[Word and element pointing entries]

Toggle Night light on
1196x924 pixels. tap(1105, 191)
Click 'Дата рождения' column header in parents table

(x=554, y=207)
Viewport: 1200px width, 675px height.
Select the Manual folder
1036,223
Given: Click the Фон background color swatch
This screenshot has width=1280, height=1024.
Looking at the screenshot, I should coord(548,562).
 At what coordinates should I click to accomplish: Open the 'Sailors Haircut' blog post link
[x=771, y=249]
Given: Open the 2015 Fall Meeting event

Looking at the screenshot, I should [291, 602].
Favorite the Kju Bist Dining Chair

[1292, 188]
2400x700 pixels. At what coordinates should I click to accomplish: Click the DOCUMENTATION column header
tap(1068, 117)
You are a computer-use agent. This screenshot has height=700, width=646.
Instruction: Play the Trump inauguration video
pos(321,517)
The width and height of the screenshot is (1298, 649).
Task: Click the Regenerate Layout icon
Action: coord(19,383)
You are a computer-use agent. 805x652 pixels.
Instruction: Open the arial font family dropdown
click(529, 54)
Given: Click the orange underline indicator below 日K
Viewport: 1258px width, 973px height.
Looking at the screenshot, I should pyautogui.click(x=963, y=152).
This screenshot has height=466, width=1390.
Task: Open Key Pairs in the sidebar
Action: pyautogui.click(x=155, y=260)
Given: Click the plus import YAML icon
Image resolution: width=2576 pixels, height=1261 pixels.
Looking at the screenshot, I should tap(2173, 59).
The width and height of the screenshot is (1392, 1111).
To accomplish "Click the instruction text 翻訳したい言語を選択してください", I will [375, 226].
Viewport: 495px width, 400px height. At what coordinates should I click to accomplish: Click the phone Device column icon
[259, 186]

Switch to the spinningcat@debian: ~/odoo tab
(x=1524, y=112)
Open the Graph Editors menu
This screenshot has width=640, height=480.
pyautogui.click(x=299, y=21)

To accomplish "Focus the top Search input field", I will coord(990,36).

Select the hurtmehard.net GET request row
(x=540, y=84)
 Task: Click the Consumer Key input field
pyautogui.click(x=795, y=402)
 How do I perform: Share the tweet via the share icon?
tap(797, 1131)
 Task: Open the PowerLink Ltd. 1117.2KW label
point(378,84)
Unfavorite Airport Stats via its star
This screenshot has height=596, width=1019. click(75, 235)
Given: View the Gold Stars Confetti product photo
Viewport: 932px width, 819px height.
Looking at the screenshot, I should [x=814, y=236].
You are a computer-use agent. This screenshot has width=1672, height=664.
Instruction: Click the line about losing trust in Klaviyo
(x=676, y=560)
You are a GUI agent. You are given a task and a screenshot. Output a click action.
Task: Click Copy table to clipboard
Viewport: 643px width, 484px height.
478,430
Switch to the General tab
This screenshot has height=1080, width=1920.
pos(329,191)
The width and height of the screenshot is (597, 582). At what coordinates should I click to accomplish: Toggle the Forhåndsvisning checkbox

What is expected ::
Output every line of these entries again, letter for letter, from the first to the last.

Result of the exercise ::
Toggle Night light on
1196x924 pixels. tap(1105, 191)
Click 'Дата рождения' column header in parents table

(x=554, y=207)
Viewport: 1200px width, 675px height.
Select the Manual folder
1036,223
Given: Click the Фон background color swatch
This screenshot has width=1280, height=1024.
Looking at the screenshot, I should coord(548,562).
 At what coordinates should I click to accomplish: Open the 'Sailors Haircut' blog post link
[x=771, y=249]
Given: Open the 2015 Fall Meeting event

Looking at the screenshot, I should [291, 602].
Favorite the Kju Bist Dining Chair

[1292, 188]
2400x700 pixels. At what coordinates should I click to accomplish: Click the DOCUMENTATION column header
tap(1068, 117)
You are a computer-use agent. This screenshot has height=700, width=646.
Instruction: Play the Trump inauguration video
pos(321,517)
The width and height of the screenshot is (1298, 649).
Task: Click the Regenerate Layout icon
Action: coord(19,383)
You are a computer-use agent. 805x652 pixels.
Instruction: Open the arial font family dropdown
click(529, 54)
Given: Click the orange underline indicator below 日K
Viewport: 1258px width, 973px height.
Looking at the screenshot, I should pyautogui.click(x=963, y=152).
This screenshot has height=466, width=1390.
Task: Open Key Pairs in the sidebar
Action: pyautogui.click(x=155, y=260)
Given: Click the plus import YAML icon
Image resolution: width=2576 pixels, height=1261 pixels.
Looking at the screenshot, I should tap(2173, 59).
The width and height of the screenshot is (1392, 1111).
To accomplish "Click the instruction text 翻訳したい言語を選択してください", I will [375, 226].
Viewport: 495px width, 400px height. At what coordinates should I click to accomplish: Click the phone Device column icon
[259, 186]

Switch to the spinningcat@debian: ~/odoo tab
(x=1524, y=112)
Open the Graph Editors menu
This screenshot has width=640, height=480.
pyautogui.click(x=299, y=21)

To accomplish "Focus the top Search input field", I will coord(990,36).

Select the hurtmehard.net GET request row
(x=540, y=84)
 Task: Click the Consumer Key input field
pyautogui.click(x=795, y=402)
 How do I perform: Share the tweet via the share icon?
tap(797, 1131)
 Task: Open the PowerLink Ltd. 1117.2KW label
point(378,84)
Unfavorite Airport Stats via its star
This screenshot has height=596, width=1019. click(75, 235)
Given: View the Gold Stars Confetti product photo
Viewport: 932px width, 819px height.
Looking at the screenshot, I should [x=814, y=236].
You are a computer-use agent. This screenshot has width=1672, height=664.
Instruction: Click the line about losing trust in Klaviyo
(x=676, y=560)
You are a GUI agent. You are given a task and a screenshot. Output a click action.
Task: Click Copy table to clipboard
Viewport: 643px width, 484px height.
478,430
Switch to the General tab
This screenshot has height=1080, width=1920.
pos(329,191)
The width and height of the screenshot is (597, 582). At what coordinates should I click to accomplish: Toggle the Forhåndsvisning checkbox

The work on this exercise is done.